Binnen de Europese Unie golden voor dergelijke vragen sinds 31 mei 2002 de uniforme regels die zijn neergelegd in de Insolventieverordening.1 Met ingang van 26 juni jl. is de “oude” Insolventieverordening ingetrokken en is de herschikte Insolventieverordening2 grotendeels van toepassing geworden.3 In deze bijdrage besteed ik aandacht aan enkele voor de WSNP relevante wijzigingen in de herschikte Insolventieverordening. Ik beperk mij daarbij tot de verruiming van het materiële toepassingsgebied van de Insolventieverordening en de wijzigingen in de regeling van de rechtsmacht. Voor de volledigheid merk ik op dat de oude Insolventieverordening van toepassing blijft op insolventieprocedures die zijn geopend vóór 26 juni 2017 en dat de herschikte Insolventieverordening slechts van toepassing is op procedures die zijn geopend vanaf 26 juni 2017.4
2. Materieel toepassingsgebied: art. 287a Fw?

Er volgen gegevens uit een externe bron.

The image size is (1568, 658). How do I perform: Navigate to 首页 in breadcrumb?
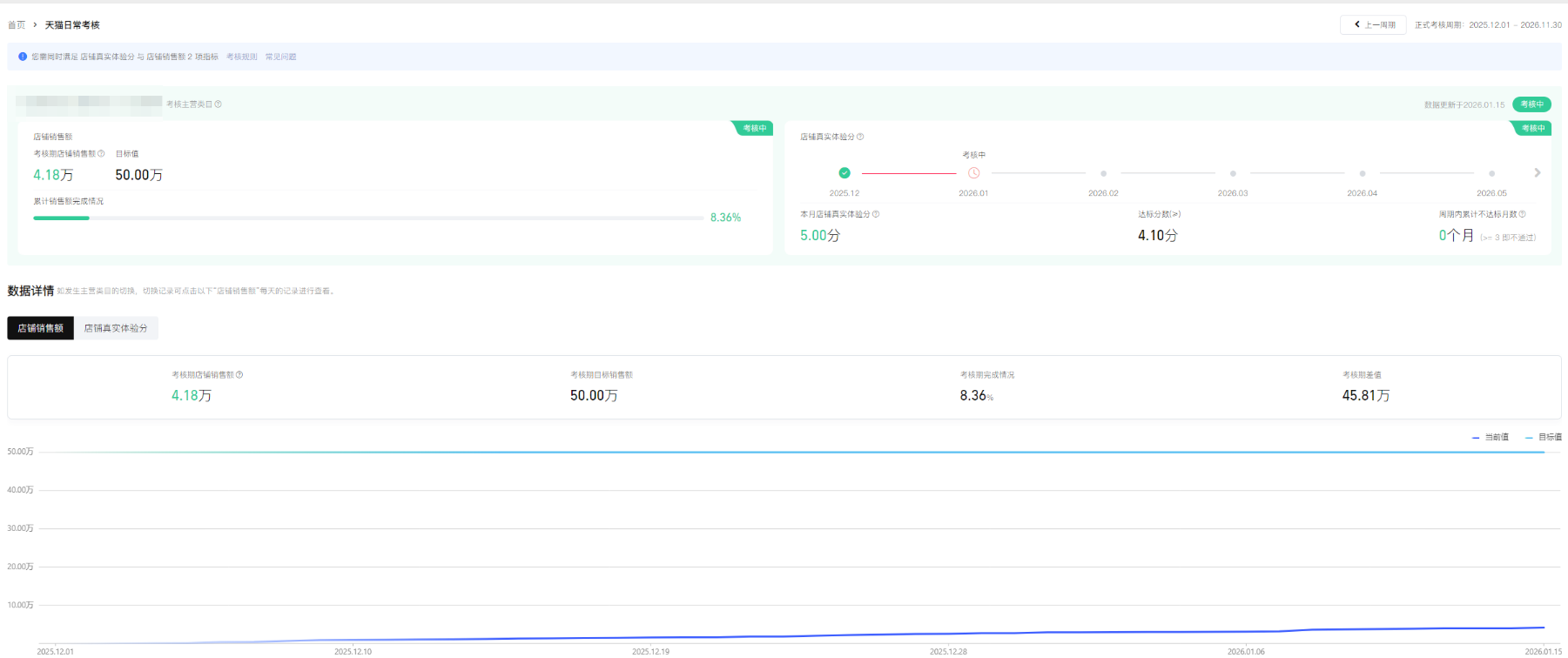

Het toepassingsgebied van de oude Insolventieverordening was beperkt tot procedures die passen in de mal van het traditionele concept van een insolventieprocedure. Art. 1 lid 1 bepaalde in dat verband dat de verordening van toepassing was op “collectieve procedures die, op de insolventie van de schuldenaar berustend, ertoe leiden dat deze schuldenaar het beheer en de beschikking over zijn vermogen geheel of ten dele verliest en dat een curator wordt aangewezen.” Voor Nederland stonden (i) het faillissement, (ii) de surseance van betaling en (iii) de schuldsaneringsregeling natuurlijke personen op bijlage A bij de Insolventieverordening en vielen daarmee binnen het materiële toepassingsgebied van de verordening.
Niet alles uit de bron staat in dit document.